5弦の楽器で、一見したところ、作業するのに特に問題は無い様だった。一通り現状のセットアップを測定したあと、弦を緩め駒を外し、あまりにも位置が悪いため、魂柱も一旦とり外す事にした。調整されないまま長く置かれた楽器では、魂柱はきつくなっている事が多いような気がする。今が乾燥の季節というのもあり、予想通り、魂柱はきつくなっていた。ところが、予想以上にきつく、取り外すのが大変な位にきつかったのである。表板に大きな損傷が無いのが不思議な位であった。
ともかく、魂柱を外し、「長い分には調整できるな」などと考えていたが、事態はそう甘くなかった。突然、楽器がメキメキと音をたてはじめたのである。どうしたことかと、場所を探すと、サドルと横板の間が開き始めていた。開き始めたのは分かったが、ただ置いてある楽器が勝手に開いて行くのだからどうしようもない。ひとしきり音が続いた後、サドルがボンと外れて音はやんだ。サドル周辺の一部の表板はブロックから剥がれて、隙間が出来ていた。
弦のテンションやきつくなった魂柱によるストレスから開放されたため、変形がもとに戻ろうとしたのだろうと思う。楽器としてはそれほど高価では無いが、名のあるメーカーだから、接着面の剥がれだけで、夫々の部材に損傷が無かったのは、然るべき配慮をもって膠が使われていたからかもしれない。

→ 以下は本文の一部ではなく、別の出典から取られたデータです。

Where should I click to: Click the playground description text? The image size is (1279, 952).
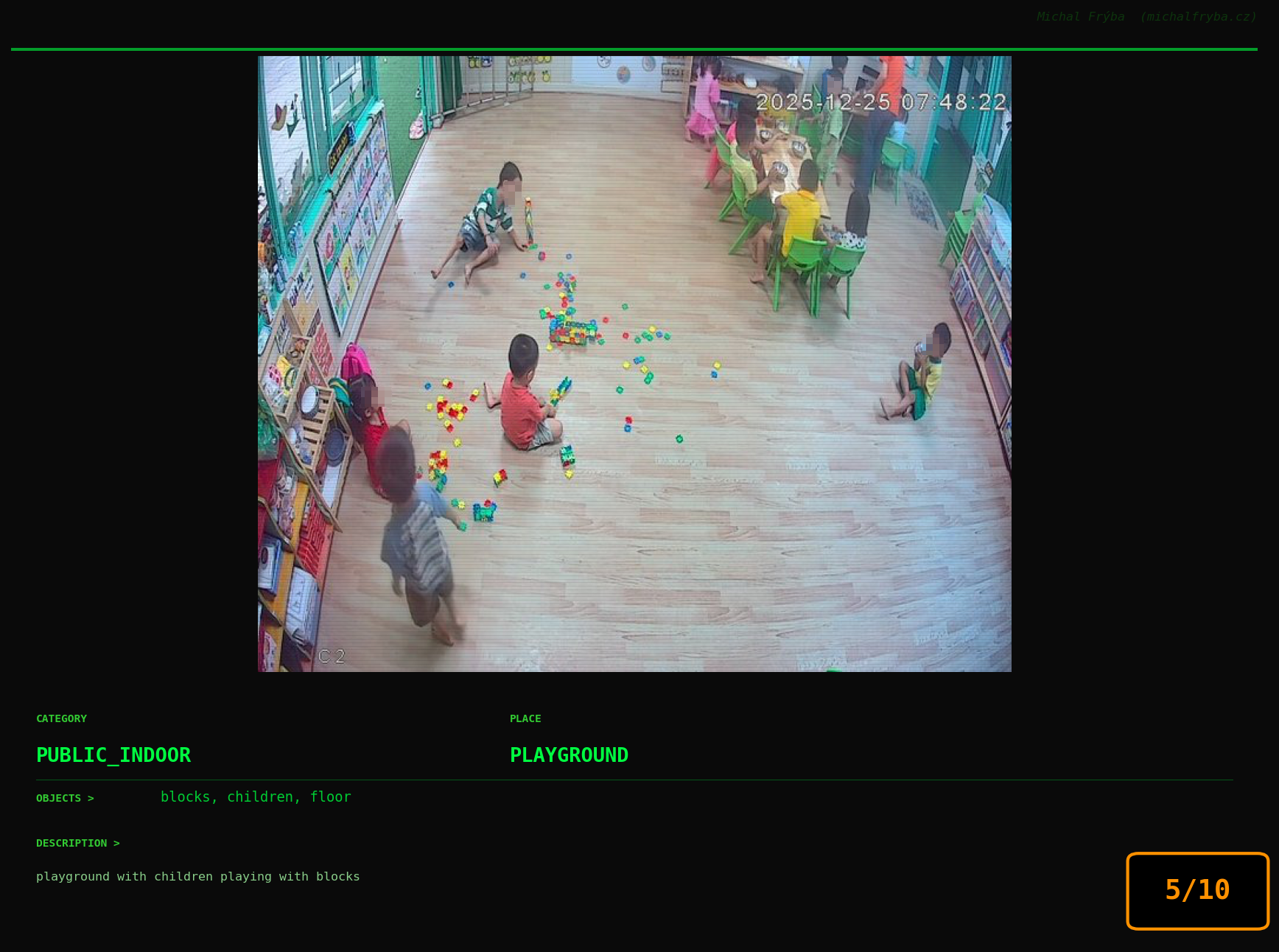click(197, 876)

木材は、相当長い間ストレスを受けていても、そのストレスを取り除けば元に戻ろうとする力がある。取りあえず全てのテンションを取り去った状態で、一晩置くことにした。翌日見ると、エンドブロック周りの表板の隙間は小さくなっていた。
5 件のコメント:
いつも興味深く読ませてもらっています。
テンションから解放されたとたんにサドルが
飛ぶなんてすごい話ですね。セットアップが楽器に与える影響を再認識しました。
また、一般的に言って、テンションの強い弦を張りっぱなしにしておくのもあまりよくないんでしょうか?とはいえ、弱めの弦を張って音に満足できなければ本末転倒なんですが。
こみみさんコメントありがとうございます。いつも読んで頂いていると思うと大変嬉しいです。どうぞ厳しくまた長い目で見ていただければ幸いです。

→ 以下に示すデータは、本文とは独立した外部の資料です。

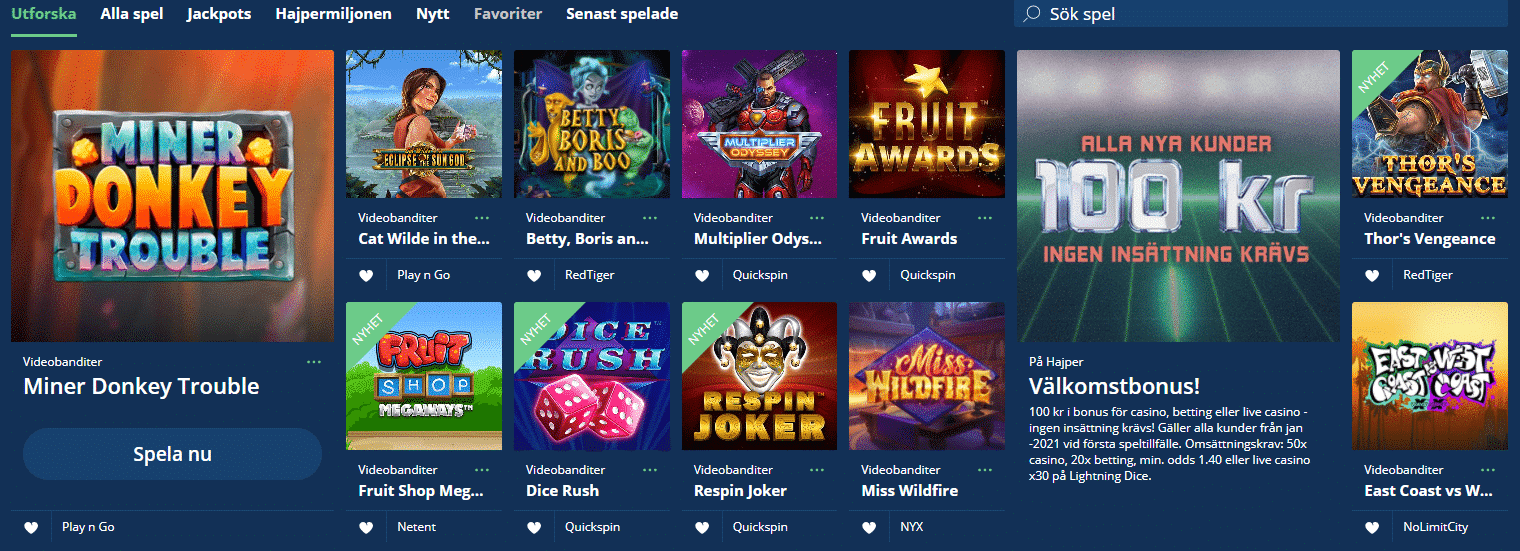Toggle heart favorite for Cat Wilde game
Screen dimensions: 1520x551
point(366,275)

楽器が健康なら弦を張った状態でバランスがとれると思うので、基本的には張ったままで良いと思います。通常は、張ったり緩めたりする悪影響の方が大きいと思います。ガット弦のように保管に気遣いが必要な弦であっても、楽器自体に影響がでる程には緩めないと思います。
また、私の経験からは断定的なことが申し上げられないのですが、弦のテンションが強いかどうかは、楽器との兼ね合いがあるのではないでしょうか。テンションの強い弦が合う楽器もあると思いますし、そうでない楽器もあるのではないかと思います。

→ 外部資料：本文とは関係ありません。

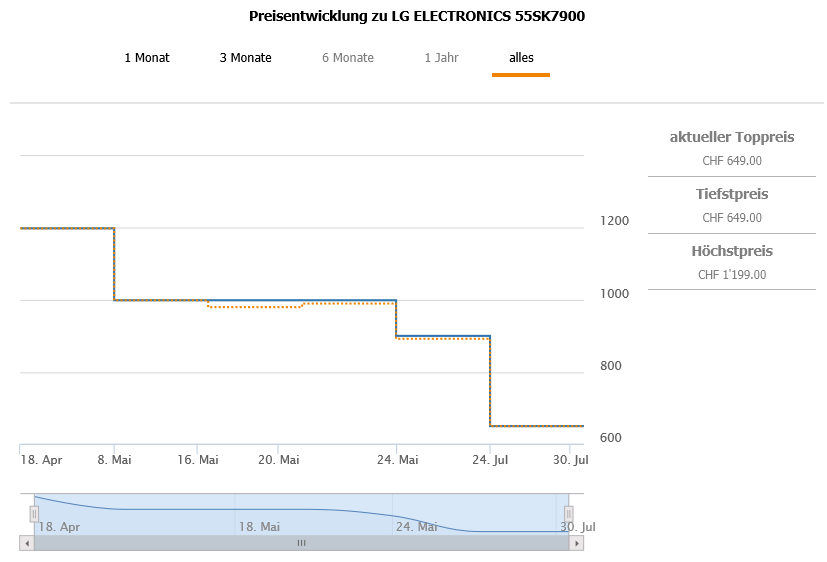Screen dimensions: 827x562
Task: Click the 8. Mai price drop on chart
Action: point(114,264)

もし、弦を張っているだけで楽器に問題が起こるようなら、セットアップか、おっしゃるように弦との相性に問題がある事も考えられると思います。今回サドルが外れたのは、弦を外した時ではなく、魂柱を外した時なので、これは、セットアップに問題があった例と考えて良いと思います。
ご丁寧にありがとうございます。たしかに、弦のテンションは、楽器のと兼ね合いという観点から見るべきかもしれませんね。
私は自分でセットアップをするわけではないのですが、プレイヤーとして楽器と接するうえでも為になる知識が得られ、毎回の更新を楽しみにしています。それでは、今後も期待しています。
これって,かもめ...のフレーズです
よね...ちょっと確認です.
その後ラップ現象はおきていませんか?
教授さんコメントありがとうございます。
"かもめ"は、世代ですね。確認を確認します。
その後、写真の5弦は、サドルをフィットしてつけなおし、変な音を出す事も無く安定しています。次の段階では、キルリアン写真を撮って生体エネルギーを・・・というのは冗談で、別な楽器の作業をはさみ、新しい弦が届いてから作業再開です。